Samedi 10 septembre, Pierre Poilievre a remporté la course à la direction du Parti conservateur du Canada (PCC) avec 68,15 % des votes. Jean Charest n’a obtenu que 16,07 % des votes. Pierre Poilievre est donc le nouveau chef du PCC. PTAG vous présente un article de Johnn Clarke qui nous explique les orientations et les objectifs du nouveau chef du PCC. (PTAG)

27 juillet 2022 | tiré de sping.ca

Il semble presque certain que la course actuelle à la direction du Parti conservateur se traduira par une victoire de la droite dure du parti en la personne de Pierre Poilievre. Dans l’esprit de ne pas rire ou pleurer, mais de comprendre, il est crucial d’évaluer les implications très malheureuses d’un résultat aussi déplorable. Mais en faisant une telle évaluation, il ne suffira pas de déplorer la politique que Poilievre personnifie. Nous devons replacer cette évolution dans son contexte et réfléchir à la manière dont nous devrions réagir.

D’un point de vue de gauche, la question immédiate, alors que Poilievre prépare son discours de victoire, est de savoir comment le défier efficacement. Un mouvement ouvrier fort et sain serait prêt à le contenir électoralement, mais aussi à le combattre jusqu’au bout au cas où il parviendrait à diriger un gouvernement. D’ailleurs, un tel mouvement serait déjà engagé dans une lutte décisive avec les représentants les plus « modérés » de l’agenda régressif exprimé par Poilievre.

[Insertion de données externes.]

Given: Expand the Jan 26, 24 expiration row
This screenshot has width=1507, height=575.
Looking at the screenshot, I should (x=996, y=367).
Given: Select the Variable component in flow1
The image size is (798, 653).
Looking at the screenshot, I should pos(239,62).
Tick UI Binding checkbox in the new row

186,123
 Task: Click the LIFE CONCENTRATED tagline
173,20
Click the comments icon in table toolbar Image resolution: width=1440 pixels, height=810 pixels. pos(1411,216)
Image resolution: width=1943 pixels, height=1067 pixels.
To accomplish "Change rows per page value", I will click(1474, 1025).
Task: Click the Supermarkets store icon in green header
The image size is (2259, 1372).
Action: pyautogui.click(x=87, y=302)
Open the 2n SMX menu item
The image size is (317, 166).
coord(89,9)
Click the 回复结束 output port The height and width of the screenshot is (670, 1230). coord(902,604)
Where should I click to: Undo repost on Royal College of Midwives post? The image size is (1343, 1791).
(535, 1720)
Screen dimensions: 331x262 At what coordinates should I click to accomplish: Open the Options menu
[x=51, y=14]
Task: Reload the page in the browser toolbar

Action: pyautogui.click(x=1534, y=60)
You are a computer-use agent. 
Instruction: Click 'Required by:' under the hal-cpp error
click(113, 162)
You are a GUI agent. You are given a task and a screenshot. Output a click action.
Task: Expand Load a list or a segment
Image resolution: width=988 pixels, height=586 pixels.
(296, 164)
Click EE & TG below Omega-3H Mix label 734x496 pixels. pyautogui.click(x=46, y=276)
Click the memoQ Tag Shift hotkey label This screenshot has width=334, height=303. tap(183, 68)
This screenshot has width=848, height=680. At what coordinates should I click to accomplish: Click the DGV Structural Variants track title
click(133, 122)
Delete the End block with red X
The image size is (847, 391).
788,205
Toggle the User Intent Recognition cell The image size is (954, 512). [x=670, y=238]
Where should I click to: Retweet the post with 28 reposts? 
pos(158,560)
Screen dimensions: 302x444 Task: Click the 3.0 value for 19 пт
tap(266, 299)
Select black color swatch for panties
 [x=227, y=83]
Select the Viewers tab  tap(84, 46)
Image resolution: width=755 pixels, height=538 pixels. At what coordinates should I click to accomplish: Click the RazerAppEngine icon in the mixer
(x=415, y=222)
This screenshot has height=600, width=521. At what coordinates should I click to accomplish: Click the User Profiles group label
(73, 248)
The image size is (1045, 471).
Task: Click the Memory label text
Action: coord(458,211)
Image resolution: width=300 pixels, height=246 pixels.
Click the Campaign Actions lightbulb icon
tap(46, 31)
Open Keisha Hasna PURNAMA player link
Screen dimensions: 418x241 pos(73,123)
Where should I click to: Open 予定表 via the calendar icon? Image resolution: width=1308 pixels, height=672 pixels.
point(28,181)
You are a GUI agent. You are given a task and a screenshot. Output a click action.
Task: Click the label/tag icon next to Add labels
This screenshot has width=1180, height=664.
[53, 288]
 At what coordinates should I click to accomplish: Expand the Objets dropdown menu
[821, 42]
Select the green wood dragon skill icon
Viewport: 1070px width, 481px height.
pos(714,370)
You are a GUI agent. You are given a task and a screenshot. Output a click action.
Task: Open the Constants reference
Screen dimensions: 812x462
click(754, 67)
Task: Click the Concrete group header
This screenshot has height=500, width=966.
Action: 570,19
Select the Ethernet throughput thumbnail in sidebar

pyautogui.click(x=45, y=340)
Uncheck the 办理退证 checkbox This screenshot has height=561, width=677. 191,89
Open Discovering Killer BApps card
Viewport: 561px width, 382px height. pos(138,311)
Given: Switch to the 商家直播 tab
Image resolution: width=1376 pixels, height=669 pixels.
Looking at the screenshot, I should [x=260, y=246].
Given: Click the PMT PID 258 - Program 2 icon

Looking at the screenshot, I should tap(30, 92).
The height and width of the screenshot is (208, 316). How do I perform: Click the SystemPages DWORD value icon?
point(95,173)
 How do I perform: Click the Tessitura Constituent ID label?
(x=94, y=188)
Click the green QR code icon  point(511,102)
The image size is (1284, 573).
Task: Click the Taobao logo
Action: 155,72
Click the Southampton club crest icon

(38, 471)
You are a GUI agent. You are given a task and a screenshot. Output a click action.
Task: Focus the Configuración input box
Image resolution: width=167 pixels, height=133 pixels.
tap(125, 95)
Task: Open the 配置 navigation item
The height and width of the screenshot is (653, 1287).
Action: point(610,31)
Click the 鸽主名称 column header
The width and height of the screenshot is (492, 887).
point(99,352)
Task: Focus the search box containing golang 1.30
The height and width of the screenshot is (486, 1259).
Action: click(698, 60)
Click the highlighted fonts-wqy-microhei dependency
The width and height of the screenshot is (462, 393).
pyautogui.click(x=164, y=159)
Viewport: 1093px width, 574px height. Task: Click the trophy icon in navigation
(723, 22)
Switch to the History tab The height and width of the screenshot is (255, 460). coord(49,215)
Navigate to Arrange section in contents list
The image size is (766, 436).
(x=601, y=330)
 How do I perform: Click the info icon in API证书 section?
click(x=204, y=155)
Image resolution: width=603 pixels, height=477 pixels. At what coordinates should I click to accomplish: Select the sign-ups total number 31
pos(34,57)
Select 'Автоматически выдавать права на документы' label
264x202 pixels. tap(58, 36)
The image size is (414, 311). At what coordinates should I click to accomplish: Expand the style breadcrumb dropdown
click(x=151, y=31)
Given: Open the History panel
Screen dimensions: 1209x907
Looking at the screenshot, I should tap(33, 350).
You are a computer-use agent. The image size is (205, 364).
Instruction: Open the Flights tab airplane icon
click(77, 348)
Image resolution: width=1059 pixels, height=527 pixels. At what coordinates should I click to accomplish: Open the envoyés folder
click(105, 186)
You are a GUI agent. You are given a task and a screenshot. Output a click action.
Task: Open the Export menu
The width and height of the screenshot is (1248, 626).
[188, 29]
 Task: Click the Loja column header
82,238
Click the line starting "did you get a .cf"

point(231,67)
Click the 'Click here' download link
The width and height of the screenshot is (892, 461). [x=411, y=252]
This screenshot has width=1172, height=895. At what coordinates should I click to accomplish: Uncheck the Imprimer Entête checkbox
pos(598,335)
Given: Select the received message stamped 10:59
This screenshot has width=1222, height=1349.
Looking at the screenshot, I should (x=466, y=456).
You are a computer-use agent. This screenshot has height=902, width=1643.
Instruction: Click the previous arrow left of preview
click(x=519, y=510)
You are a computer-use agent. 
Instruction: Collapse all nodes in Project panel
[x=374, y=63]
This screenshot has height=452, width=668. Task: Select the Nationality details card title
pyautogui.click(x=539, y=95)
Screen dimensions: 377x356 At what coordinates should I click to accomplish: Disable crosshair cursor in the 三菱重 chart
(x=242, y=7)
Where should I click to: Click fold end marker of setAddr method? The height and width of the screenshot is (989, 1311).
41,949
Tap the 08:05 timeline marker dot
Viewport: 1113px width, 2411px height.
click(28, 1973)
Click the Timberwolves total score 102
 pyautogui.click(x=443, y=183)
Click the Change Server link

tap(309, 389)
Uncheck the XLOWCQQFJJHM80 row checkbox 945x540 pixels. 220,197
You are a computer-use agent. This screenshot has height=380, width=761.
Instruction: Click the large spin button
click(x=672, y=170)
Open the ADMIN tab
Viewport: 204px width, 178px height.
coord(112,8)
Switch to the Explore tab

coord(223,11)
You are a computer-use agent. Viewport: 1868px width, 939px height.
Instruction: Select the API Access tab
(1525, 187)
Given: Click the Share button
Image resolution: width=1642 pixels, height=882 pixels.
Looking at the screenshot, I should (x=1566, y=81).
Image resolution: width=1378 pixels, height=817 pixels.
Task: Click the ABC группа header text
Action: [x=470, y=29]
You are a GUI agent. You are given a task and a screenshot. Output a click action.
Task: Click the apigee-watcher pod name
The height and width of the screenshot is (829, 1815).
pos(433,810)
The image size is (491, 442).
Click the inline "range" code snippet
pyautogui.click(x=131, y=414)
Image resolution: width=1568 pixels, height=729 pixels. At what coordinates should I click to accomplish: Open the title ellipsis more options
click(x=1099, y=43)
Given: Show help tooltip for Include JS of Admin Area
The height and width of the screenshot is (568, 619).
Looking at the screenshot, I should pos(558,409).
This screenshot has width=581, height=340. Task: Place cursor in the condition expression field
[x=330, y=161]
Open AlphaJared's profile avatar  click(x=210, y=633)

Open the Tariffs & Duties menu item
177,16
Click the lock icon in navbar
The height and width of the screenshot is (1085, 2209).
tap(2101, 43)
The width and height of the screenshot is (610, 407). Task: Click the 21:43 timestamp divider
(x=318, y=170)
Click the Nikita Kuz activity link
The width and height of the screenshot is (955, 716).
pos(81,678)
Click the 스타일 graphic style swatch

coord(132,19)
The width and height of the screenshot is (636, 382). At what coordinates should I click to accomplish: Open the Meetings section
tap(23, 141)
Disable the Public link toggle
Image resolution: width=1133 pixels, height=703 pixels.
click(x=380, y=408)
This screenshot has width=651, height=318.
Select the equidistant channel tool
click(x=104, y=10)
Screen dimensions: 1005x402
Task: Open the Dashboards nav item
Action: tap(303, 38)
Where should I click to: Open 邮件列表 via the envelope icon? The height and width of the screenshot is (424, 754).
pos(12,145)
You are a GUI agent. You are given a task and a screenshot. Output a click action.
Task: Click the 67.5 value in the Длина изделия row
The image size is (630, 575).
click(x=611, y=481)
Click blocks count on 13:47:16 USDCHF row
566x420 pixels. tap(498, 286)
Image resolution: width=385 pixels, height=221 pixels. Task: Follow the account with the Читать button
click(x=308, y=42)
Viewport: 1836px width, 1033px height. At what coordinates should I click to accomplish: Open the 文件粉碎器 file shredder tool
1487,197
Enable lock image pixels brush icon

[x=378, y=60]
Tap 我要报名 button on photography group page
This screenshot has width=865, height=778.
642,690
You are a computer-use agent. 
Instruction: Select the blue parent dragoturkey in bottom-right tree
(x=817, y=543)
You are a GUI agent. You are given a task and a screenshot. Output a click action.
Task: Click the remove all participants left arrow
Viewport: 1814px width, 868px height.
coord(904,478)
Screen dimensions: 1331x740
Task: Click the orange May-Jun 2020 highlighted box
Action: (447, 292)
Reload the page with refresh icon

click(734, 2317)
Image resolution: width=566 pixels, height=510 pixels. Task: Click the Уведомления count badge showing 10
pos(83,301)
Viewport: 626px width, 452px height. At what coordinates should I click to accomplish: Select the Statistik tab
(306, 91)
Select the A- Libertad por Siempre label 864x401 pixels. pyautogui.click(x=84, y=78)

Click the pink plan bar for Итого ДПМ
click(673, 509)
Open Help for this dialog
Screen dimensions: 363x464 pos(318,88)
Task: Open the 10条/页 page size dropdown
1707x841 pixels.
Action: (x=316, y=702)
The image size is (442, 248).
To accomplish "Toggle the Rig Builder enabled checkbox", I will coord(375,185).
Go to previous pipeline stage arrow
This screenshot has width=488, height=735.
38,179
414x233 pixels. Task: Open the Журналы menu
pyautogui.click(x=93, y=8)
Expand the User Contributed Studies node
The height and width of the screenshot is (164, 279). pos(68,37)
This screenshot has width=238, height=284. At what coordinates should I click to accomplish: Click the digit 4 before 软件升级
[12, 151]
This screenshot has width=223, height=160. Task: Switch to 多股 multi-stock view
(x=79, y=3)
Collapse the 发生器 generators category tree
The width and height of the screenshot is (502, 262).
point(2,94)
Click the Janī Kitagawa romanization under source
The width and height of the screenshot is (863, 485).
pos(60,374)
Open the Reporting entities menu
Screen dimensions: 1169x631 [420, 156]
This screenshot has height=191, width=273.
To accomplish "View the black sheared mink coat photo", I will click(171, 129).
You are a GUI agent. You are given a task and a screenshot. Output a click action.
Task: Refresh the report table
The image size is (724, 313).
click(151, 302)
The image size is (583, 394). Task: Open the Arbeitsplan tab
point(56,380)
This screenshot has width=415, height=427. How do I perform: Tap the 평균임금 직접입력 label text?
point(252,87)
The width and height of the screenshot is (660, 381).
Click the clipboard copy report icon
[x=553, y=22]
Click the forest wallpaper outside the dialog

Du côté acéré de la droite dure

Les politiques que Poilievre adopte se situent à l’extrême limite de la politique conservatrice. Il ne se préoccupe pas des préoccupations du « conservateur compatissant ». Il s’extasie sur les documents publiés par l’Institut Fraser et la Fédération canadienne des contribuables. Parmi ses idoles figurent Margaret Thatcher et Jordan Peterson. Il s’est catégoriquement opposé à la Prestation canadienne d’intervention d’urgence qui a été accordée aux personnes en difficulté alors que la pandémie entraînait des fermetures d’entreprises, faisant valoir que « le gouvernement ne devrait pas utiliser sa carte de crédit ». Il est en faveur de l’éviscération des systèmes de soutien du revenu et il ne voulait fournir qu’une « minuscule allocation de survie à toutes les personnes à faible revenu », qu’il promeut comme un revenu de base à la Milton Friedman.

De l’avis de Poilievre, la meilleure façon de régler la crise actuelle du coût de la vie est d’attaquer les syndicats et d’imposer des coupes massives dans les systèmes de prestation sociale au Canada. Comme l’a dit un commentateur, il « est un partisan de l’austérité réactionnaire selon le modèle de Jason Kenney, quelqu’un qui combattra les syndicats, étouffera le secteur public et réduira l’aide sociale, même si ces politiques s’avèrent très impopulaires ».

Cependant, toute évaluation du profil politique du futur chef conservateur sera insuffisante si elle ne tient compte que de ses choix politiques et ne parvient pas à apprécier le contexte dans lequel il opère. Il tire son soutien de la colère réactionnaire d’une base conservatrice en grande partie à droite. Les perspectives vicieuses de ces personnes se sont durcies tout au long de la lamentable « reprise » qui a suivi la Grande Récession, l’impact de la pandémie, la crise du coût de la vie et la crise économique en développement, les entraînant dans une frénésie dangereuse. Poilievre ne le comprend que trop bien et il est plus que prêt à attiser les flammes de cette humeur haineuse.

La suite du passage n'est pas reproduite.